Example: Integration with Apache Airflow

from airflow import DAG
from airflow.operators.python_operator import PythonOperator
from datetime import datetime
from extractous import Extractor

def extract_documents(**kwargs):
    extractor = Extractor()
    # Process documents from various sources
    sources = kwargs['params']['sources']
    
    for source in sources:
        if source.startswith('http'):
            content, metadata = extractor.extract_url(source)
        else:
            content, metadata = extractor.extract_file_to_string(source)
        
        # Process extracted content further
        process_extracted_data(content, metadata)

# Define Airflow DAG
dag = DAG('document_processing', schedule_interval='@daily',
          start_date=datetime(2023, 1, 1))

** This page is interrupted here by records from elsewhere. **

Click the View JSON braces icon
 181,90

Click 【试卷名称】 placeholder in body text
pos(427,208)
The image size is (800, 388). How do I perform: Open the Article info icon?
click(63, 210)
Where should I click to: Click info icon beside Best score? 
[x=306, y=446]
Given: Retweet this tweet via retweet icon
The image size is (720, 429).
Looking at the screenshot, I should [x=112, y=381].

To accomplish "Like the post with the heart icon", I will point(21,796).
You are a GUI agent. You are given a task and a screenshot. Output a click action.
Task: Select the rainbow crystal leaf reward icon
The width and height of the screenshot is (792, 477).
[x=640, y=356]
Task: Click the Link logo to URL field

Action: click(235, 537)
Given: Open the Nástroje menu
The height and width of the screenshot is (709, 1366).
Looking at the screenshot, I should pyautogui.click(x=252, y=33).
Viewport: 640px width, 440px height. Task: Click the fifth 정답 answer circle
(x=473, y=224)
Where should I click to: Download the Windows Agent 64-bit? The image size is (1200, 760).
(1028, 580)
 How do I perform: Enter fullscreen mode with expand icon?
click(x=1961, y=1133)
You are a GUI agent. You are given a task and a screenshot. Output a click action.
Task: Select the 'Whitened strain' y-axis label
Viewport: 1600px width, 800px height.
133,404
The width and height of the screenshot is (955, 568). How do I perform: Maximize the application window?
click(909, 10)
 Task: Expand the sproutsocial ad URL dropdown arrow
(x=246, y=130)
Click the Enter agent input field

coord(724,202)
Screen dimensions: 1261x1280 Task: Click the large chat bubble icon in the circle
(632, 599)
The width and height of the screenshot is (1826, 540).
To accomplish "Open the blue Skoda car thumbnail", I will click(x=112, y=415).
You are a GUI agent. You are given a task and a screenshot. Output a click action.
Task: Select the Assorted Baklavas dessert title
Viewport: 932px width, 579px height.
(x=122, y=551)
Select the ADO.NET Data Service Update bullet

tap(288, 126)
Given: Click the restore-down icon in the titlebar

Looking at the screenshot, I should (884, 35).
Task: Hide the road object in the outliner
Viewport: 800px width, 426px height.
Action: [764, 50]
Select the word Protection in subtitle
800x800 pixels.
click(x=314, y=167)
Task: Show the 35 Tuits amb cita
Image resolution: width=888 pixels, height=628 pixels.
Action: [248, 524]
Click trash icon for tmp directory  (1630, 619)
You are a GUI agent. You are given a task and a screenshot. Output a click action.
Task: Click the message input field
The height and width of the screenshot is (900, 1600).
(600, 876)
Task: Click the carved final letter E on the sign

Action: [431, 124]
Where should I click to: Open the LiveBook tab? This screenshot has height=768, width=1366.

extract_task = PythonOperator(
    task_id='extract_documents',
    python_callable=extract_documents,
    op_kwargs={'sources': ['file1.pdf', 'file2.docx']},
    dag=dag
)

Performance Optimization Tips

  1. Memory Management: For memory-constrained environments, use stream-based extraction instead of string-based methods
  2. Concurrency: Utilize Rust’s native async capabilities or Python’s threading for parallel processing
  3. Caching: Implement caching mechanisms for frequently processed documents
  4. Configuration Tuning: Adjust parser configurations based on specific document types for optimal performance

Conclusion

Extractous represents a significant advancement in document content extraction technology. Through innovative architectural design, it delivers exceptional performance and efficiency while maintaining simplicity and ease of use. Whether processing large volumes of enterprise documents or integrating into complex data processing pipelines, Extractous provides a reliable and high-performance solution.

Its open-source nature means it can be freely used and modified, while comprehensive documentation and examples significantly lower the learning curve. If you’re looking for a tool that can quickly, accurately, and efficiently extract document content, Extractous is certainly worth your attention and consideration.

The project source code and more detailed information can be found on GitHub. As the project continues to evolve, we can expect even more features and improvements that will further enhance its capabilities in the document processing landscape.